The state of California is trying to make up for stigmatizing rape survivors.
Last week, the Victim Compensation and Government Claims Board approved restitution claims for 14 crime victims who were previously denied. Each one was from a sex worker who had been raped.
A policy adopted in 1999 ruled sex workers ineligible for benefits, even when when their profession played little part in the attacks. Facing pressure from defenders of sex workers’ rights, the three-person CalVCP board scrapped the policy back in December 2013.

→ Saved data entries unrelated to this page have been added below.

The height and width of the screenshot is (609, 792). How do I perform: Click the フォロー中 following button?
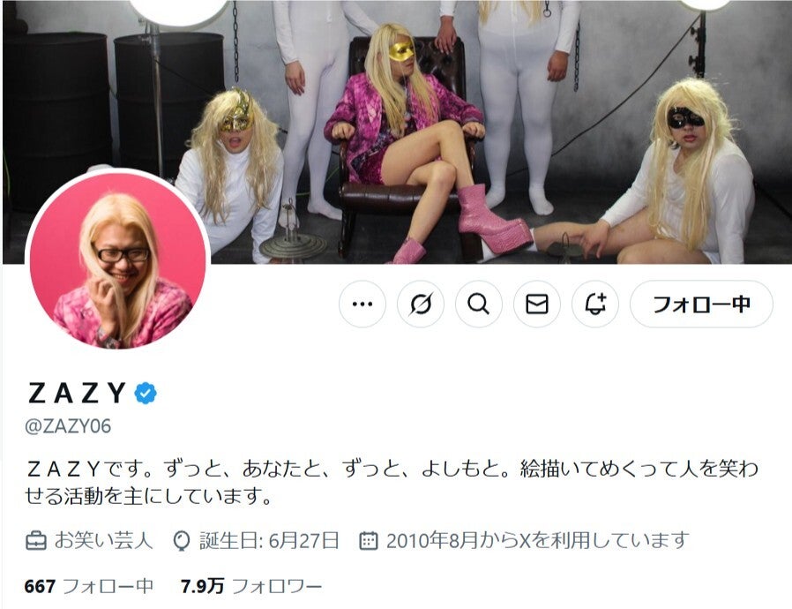tap(701, 305)
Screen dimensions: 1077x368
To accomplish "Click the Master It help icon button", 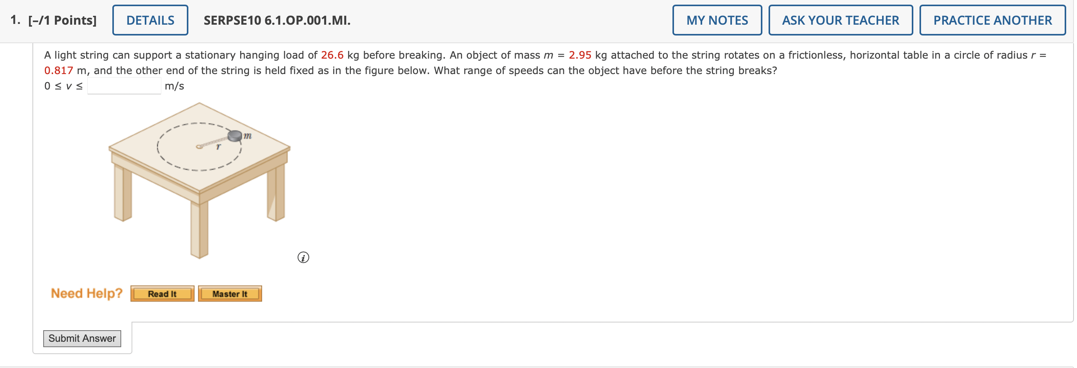I will pos(230,293).
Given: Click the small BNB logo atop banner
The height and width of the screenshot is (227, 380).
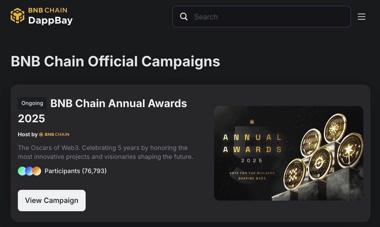Looking at the screenshot, I should (252, 122).
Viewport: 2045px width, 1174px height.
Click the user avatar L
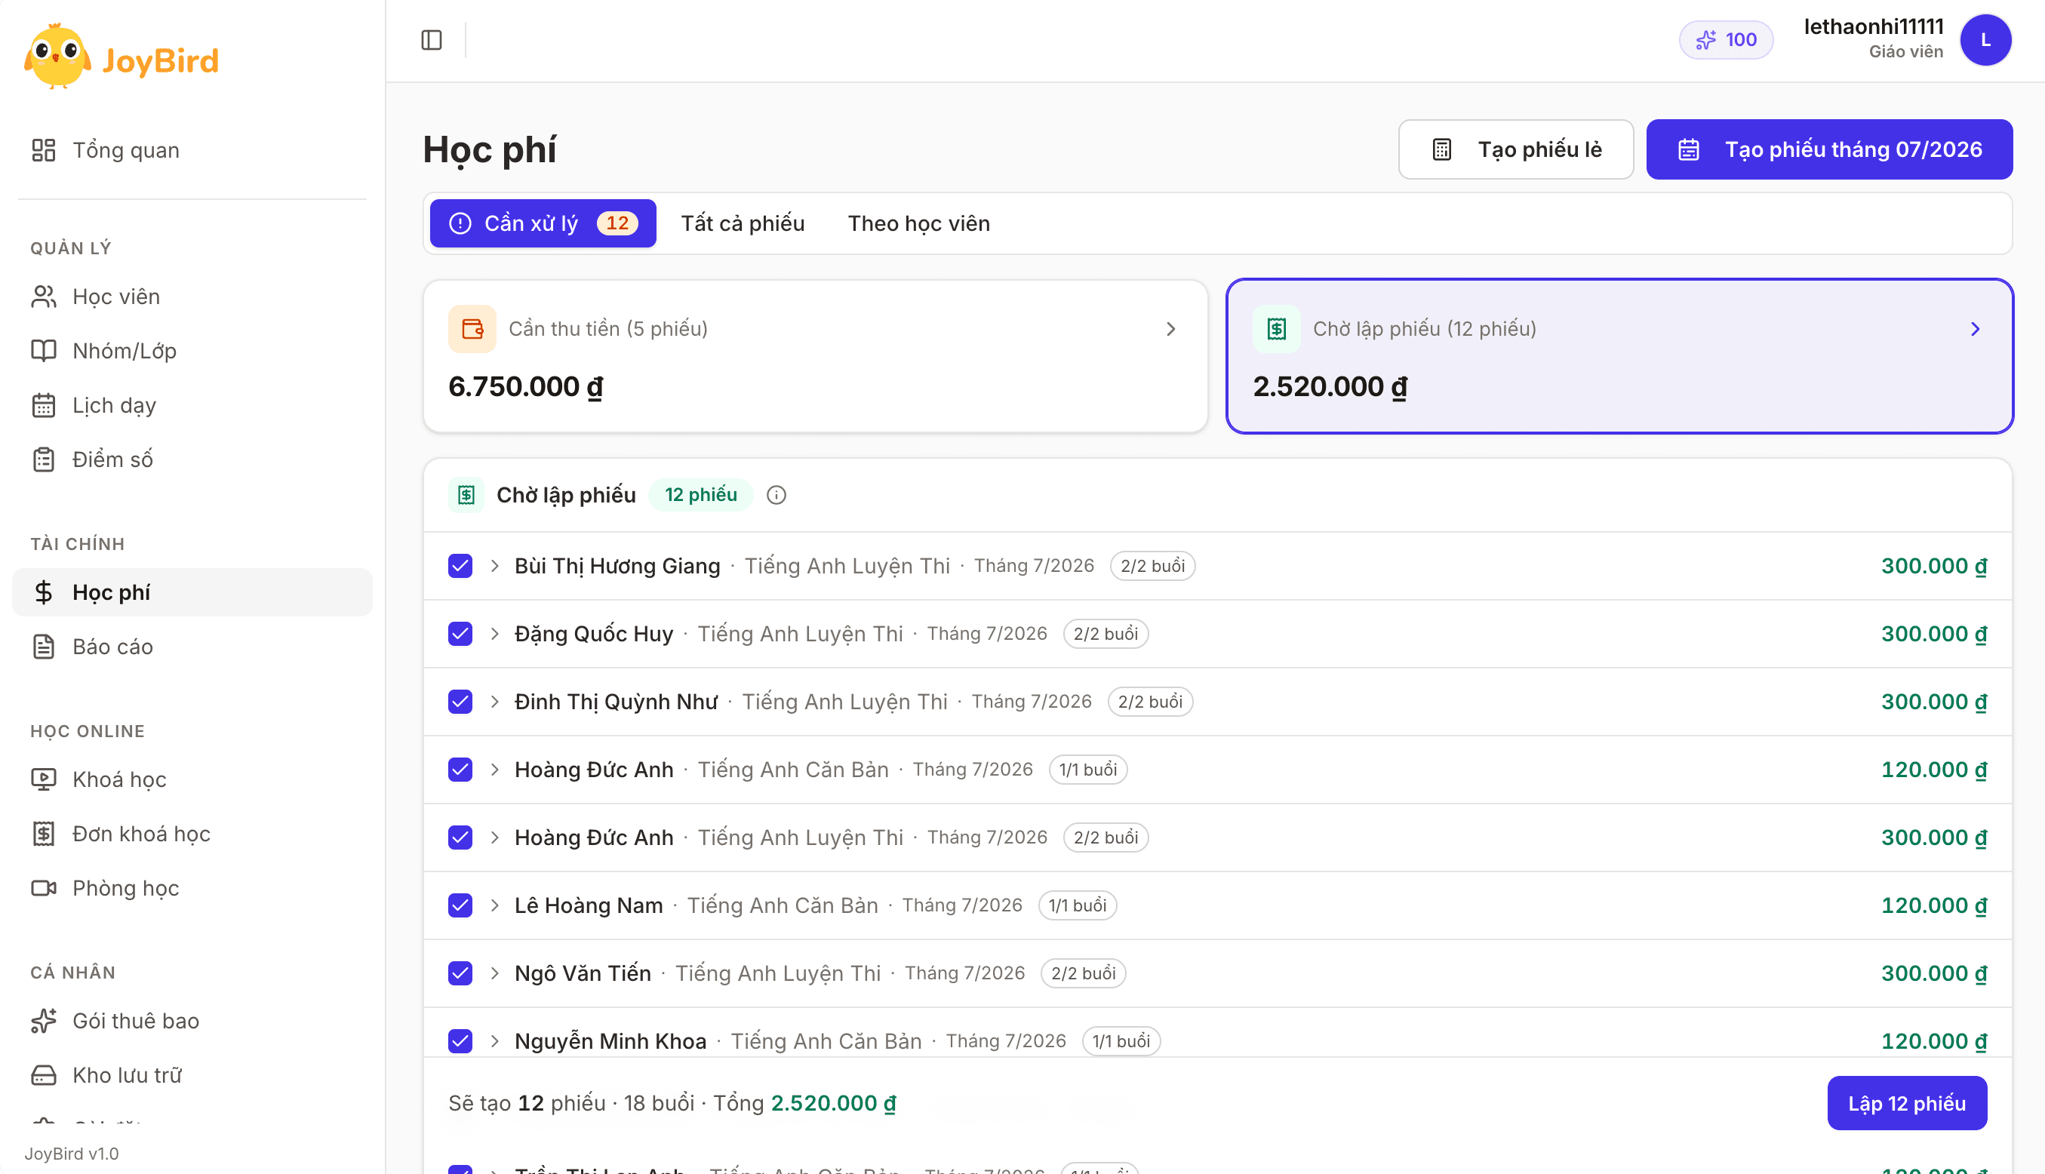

At the time, the decision didn’t appear to be retroactive. But following a closed session meeting on March 20, board chairwoman Marybel Batjer released a statement announcing the about-face. “While the applications discussed in today’s closed session are, and will remain, confidential, I can note that the victims in these 14 cases were victims of rape,” Batjer’s statement reads. “Those 14 are now approved.”
The CalVCP board’s deputy executive officer, Jon M. Myers, said the claims had been denied between the years of 2011 and 2013. Myers called these the “oldest applications” and said another handful would be recommended for approval next month.
According to earlier figures provided by Myers, the board denied 80 sex-worker claims over the past three years alone, and every claim submitted by a sex worker before that. Myers said only rape- and domestic-violence-related claims were subject to reconsideration.
SN&R contacted two women who survived brutal rape attacks while working as escorts and whose claims the state denied last year. Neither had been contacted by CalVCP. “I’ve given up on getting any help anymore,” one of the women, from Sacramento, said via email.
CalVCP processed more than 54,000 applications last fiscal year, 58 percent of which were from women, and approved nearly $62 million in reimbursements for medical bills, lost wages, moving expenses and funeral costs, among other aid.